Who was Los Angeles' first black mayor? No, it wasn't Tom Bradley, who served from 1973 to 1993. Nearly 200 years earlier, Francisco Reyes, an Afro-Mexican, led the fledgling city of El Pueblo de Nuestra Señora la Reina de los Angeles del Río de Porciúncula (the Town of Our Lady, the Queen of the Angels on the River Porciuncula).
That fact is just one of the fascinating nuggets in Black Los Angeles: American Dreams and Racial Realities, finally published after a nine-year effort by UCLA's Ralph J. Bunche Center for African American Studies.
Made up of 15 essays by 25 social science scholars, the 432-page work shines a bright light on African-American life in Los Angeles since the earliest-recorded black settlement. It also brings into focus the very early, largely ignored mayoral leadership of Reyes, beginning in 1793.
Described by USC geographer Michael Dear, author of The Postmodern Urban Condition, as "the culmination of a groundbreaking research project that presents an in-depth analysis of the historical and contemporary contours of black life in Los Angeles," the book has been widely discussed and dissected, including on National Public Radio.
Robin D.G. Kelley, a professor of African-American studies at Columbia University, called it "a true masterpiece of urban studies. Taken together, these wide-ranging, diverse, original essays significantly expand our understanding of the African American experience in Los Angeles." Lauding Black Los Angeles' "breathtaking scope and vision," Kelley cited the volume as "a brilliant example of cutting-edge scholarship and a powerful corrective to the enduring image of a city of drive-by shootings and low-rise projects."
The chapters, as Dear noted, are "original essays, multidisciplinary in scope, connecting the dots between the city's racial past, present and future."
In an interview with The Root, Darnell Hunt, the Bunche Center's director and the volume's editor, explained the book's primary objectives. "This volume represents a multidisciplinary approach, so it's not a traditional history, per se," he said. "I'm a sociology professor; the co-editor, Dr. Ana-Christina Ramon, is a social psychologist. We used this multidisciplinary approach of scholars to triangulate on this thing called black Los Angeles — what it is, what differentiates it from other places, where it came from and where it's going."
Black Los Angeles, Hunt observed, "is unlike any other volume on African-American Angelenos. This city has the nation's second-largest black population, but we felt there wasn't enough scholarship to fully understand it. So for us, we were trying to create something that's pretty radical. Other good books about black Los Angeles exist — City Limits and Bound for Freedom, for example — but they look at specific periods."
▬▬▬▬▬▬
## [Problem details]
Continue the article on the book Black Los Angeles from the point where it stops. The listing that follows is taken from a different source.

## [Data provided]
▬▬▬▬▬▬
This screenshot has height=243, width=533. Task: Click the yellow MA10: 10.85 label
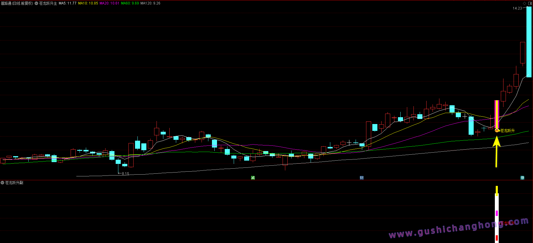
▬▬▬▬▬▬
## [Response below]
And although the volume is focused on black Los Angeles, Hunt said, "for us, another objective was to create an essay that covers a range of topics. We created a series of chapters put together in different configurations that teach people about the issues (socioeconomic, political), which can be very useful, particularly in political campaigns."
Dr. Paul Robinson, an assistant professor and geographer at Charles R. Drew University of Medicine and Science in the Watts neighborhood of L.A, one America's four historically black medical schools, wrote the volume's first chapter, "Race, Space and the Evolution of Black Los Angeles."
His chapter sets up the rest of the book, Robinson told The Root. "This is a people's history, more of a true history, from the perspective of looking at research, analyzing, studying and inquiring into it, rather than using cursory observations from the Los Angeles Times or a tale from a Hollywood narrative."
When Los Angeles was established in 1781, the majority of the pobladores (settlers) had African ancestry, which has been well-documented. In the section of the book titled "African Roots," Robinson noted that "although there has long been recognition of the mixed Spanish, African and Native American origins of the first settlers in Los Angeles, there also has been a tendency for scholars to downplay the influence of their African and Native American roots, instead dwelling on their assimilation into the region's Spanish heritage."
Robinson said, "This multiracial pueblo formed on the banks of the Los Angeles River in the late 18th century played an important role in the Spanish empire's northward expansion into 'Alta California,' yet that role has been obscured by early Anglo-American historians, who made unsubstantiated charges of the laziness, ignorance and uselessness of the original inhabitants."
These misrepresentations, Robinson continued, "tended to overshadow the remarkable accomplishments of the society that developed on the western frontiers of the Spanish empire. This multiracial society proved crucial to Spain's colonial expansion into North America and set the stage for the modern development of the Los Angeles area."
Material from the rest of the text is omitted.